Paul Kruger, the President of the Transvaal, blamed Rhodes, ‘a bare-faced
financier and the Devil incarnate’, for using ‘his gold and diamonds’ to attract ‘so
many greedy foreigners to the country’ to the point of outnumbering the Boers in
‘their own’ land. By denying the foreigners or ‘Uitlanders’ ‘political rights, the right to
naturalisation as well as the right to vote’, Kruger hoped to contain them. Kruger
and Rhodes were singing from the same hymnal of narrow nationalism, a European
model of life as a zero sum game of ‘everyone for himself and God for us all’.

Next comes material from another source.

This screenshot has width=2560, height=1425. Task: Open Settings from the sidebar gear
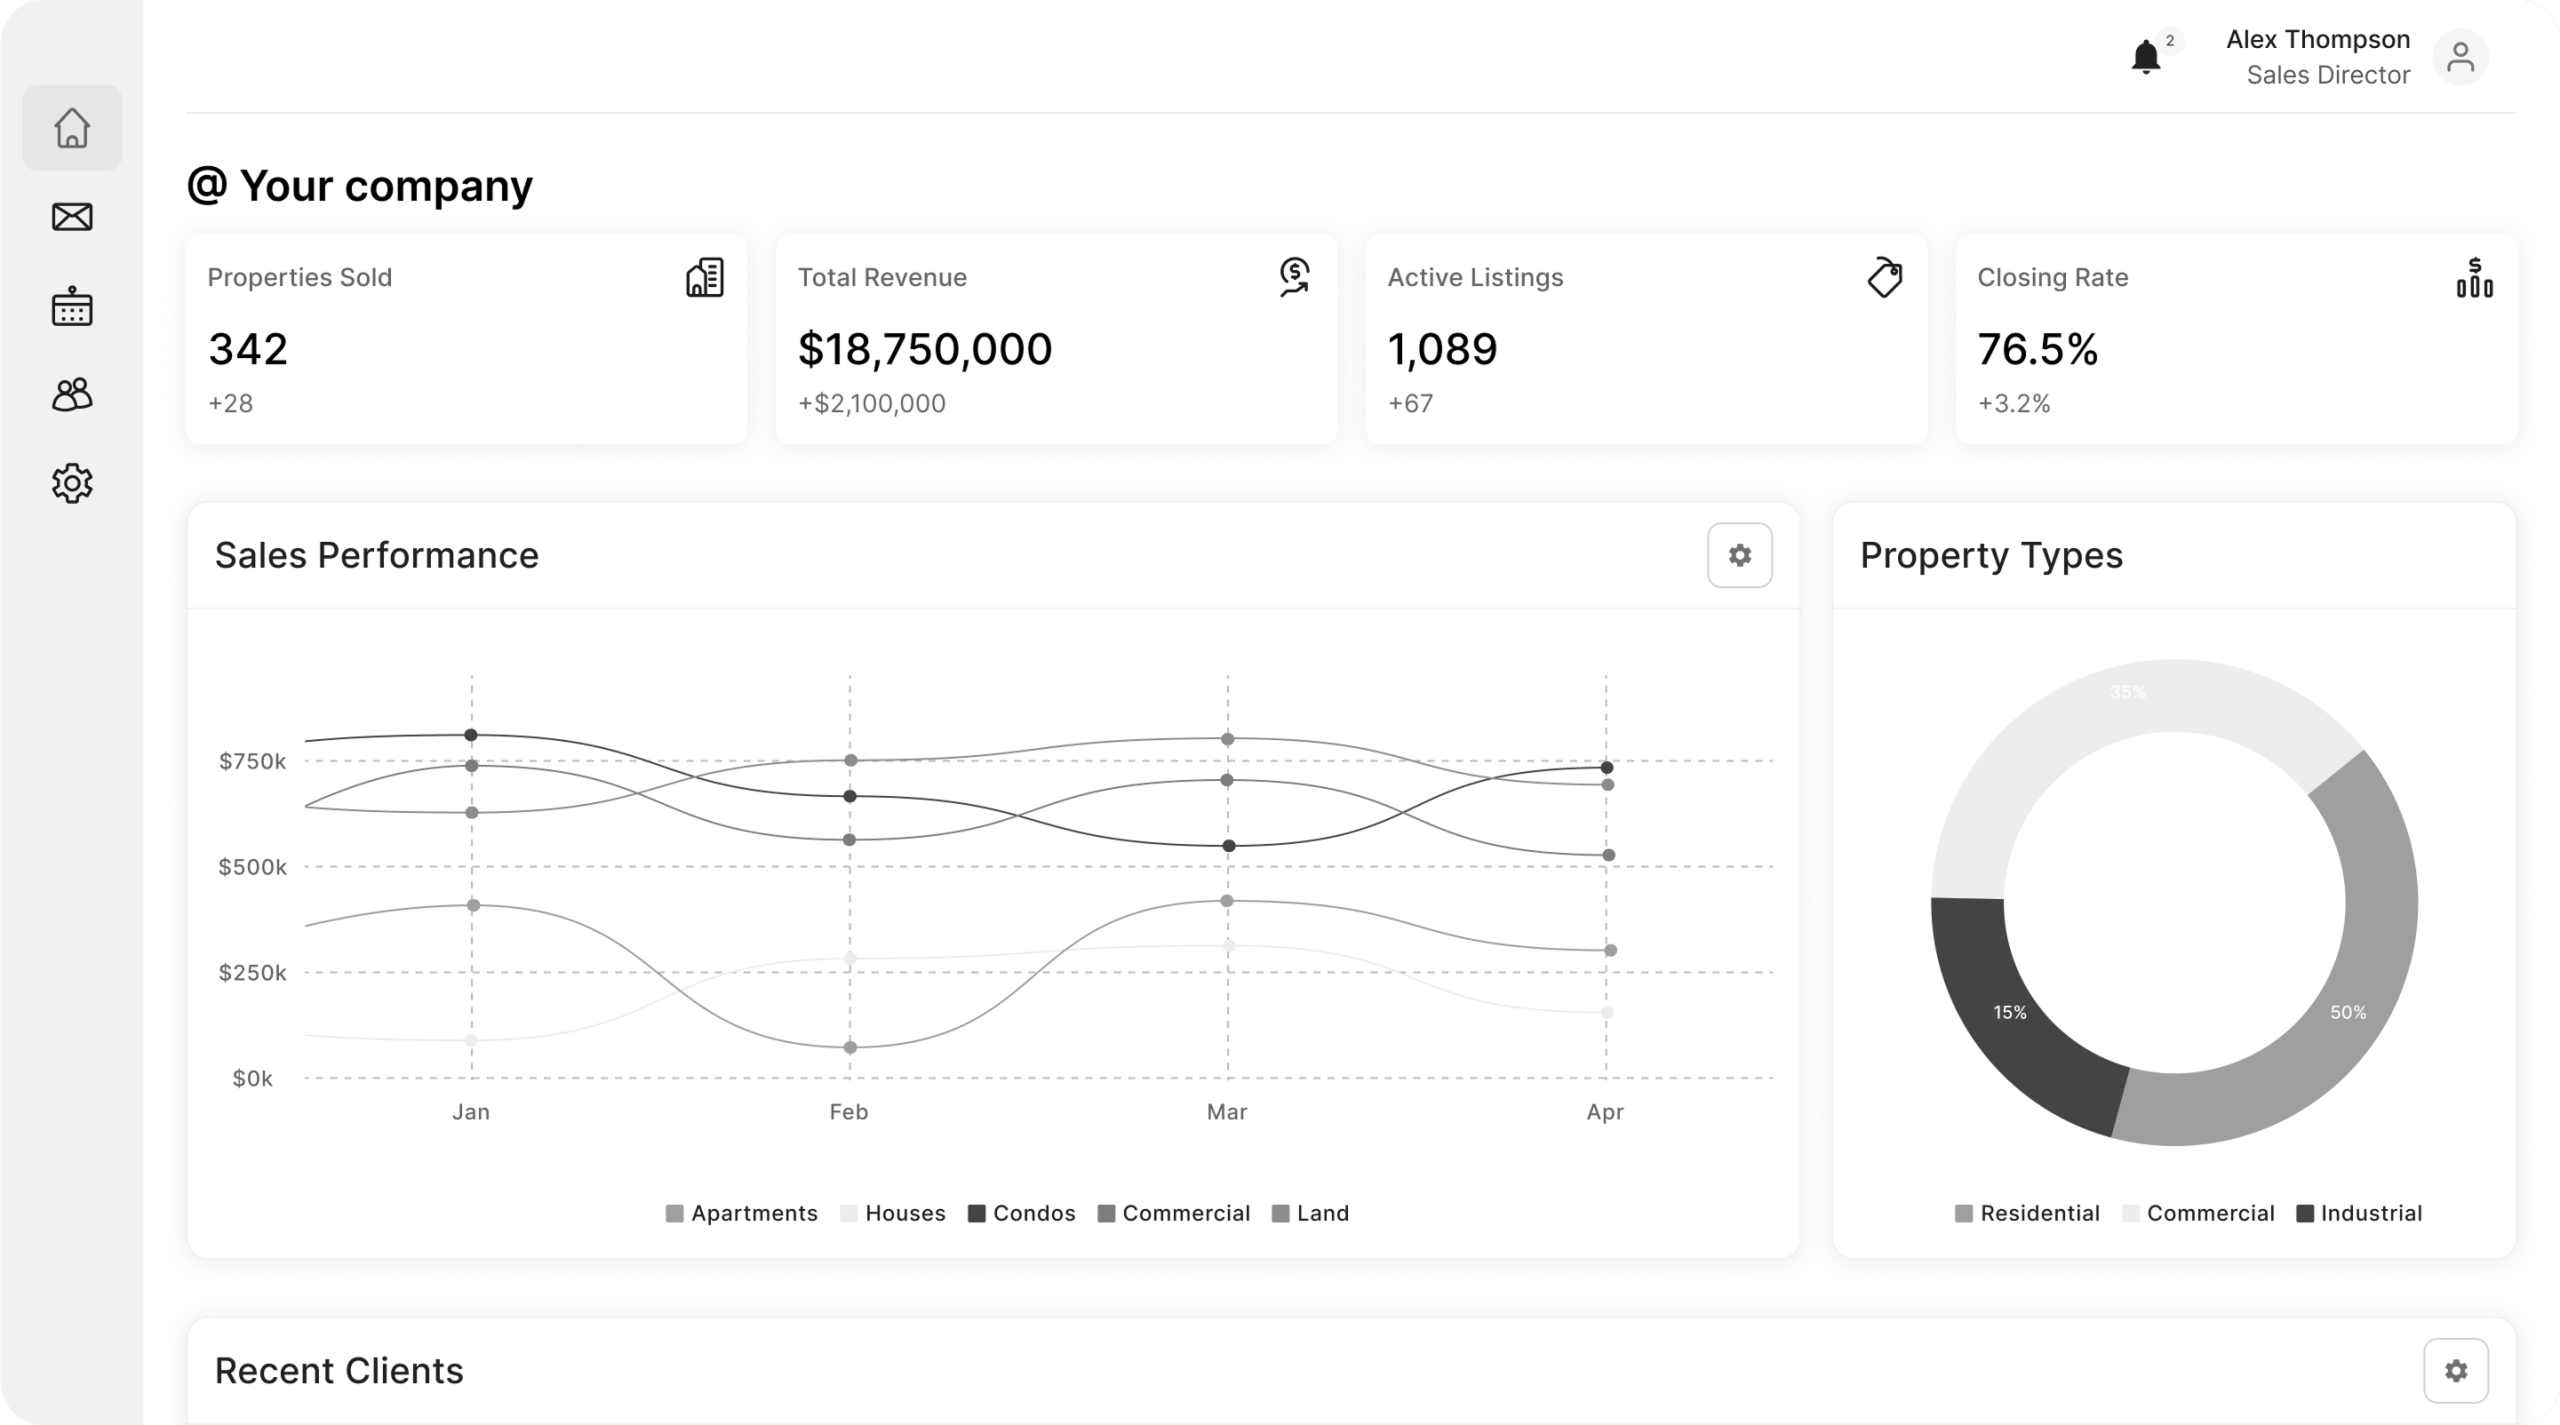tap(71, 483)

In addition to being an Uitlander, Rhodes should also be understood as a
makwerekwere, with much in common with the black African migrants of yesteryear
who joined him and his fellow Europeans to dig for diamonds in Kimberley. Rhodes
should equally be seen as having a lot in common with present-day amakwerekwere,
who are targeted by xenophobic violence caused by the narrow nationalism fostered
by Rhodes in the name of empire-building for Britain and the British as God’s
chosen country and race. We may not know what exactly southern Africans
experienced in their encounters with Rhodes and his fellow white treasure-hunting
adventurers, because the history of such encounters is preponderantly recounted by
whites and those they have schooled to reproduce their ways and art of storytelling.
But if the current scapegoating of Rhodes and his descendants by the post-apartheid
‘liberated’ sons and daughters of the native soil is anything to go by, it is very likely
that their forefathers and mothers cursed, lamented and scapegoated whites for all
the ills that befell them.
If we take the underlying idea of makwerekwere as a mechanism for detecting
strangers, outsiders or those who do not belong, then there is no reason why we
should confine the idea of an outsider or stranger to a particular skin colour. The
borders or intimacies we seek to protect can be violated by anyone with a capacity
to cross borders.
Seen more in terms of consciousness than container, makwerekwere is any outsider
or a perfect stranger who crosses borders nimble-footedly. A makwerekwere often
comes uninvited and without seeking consent from those who regard themselves as
bona fide sons and daughters of the native soil or homeland. He or she has little
mastery of local cultures, tends to stutter in local languages and speak in foreign
tongues few master locally, has an unmistakeable nose for a quick fortune at all costs,
and is usually perceived to be ruthless and greedy in his or her pursuit of self-interest.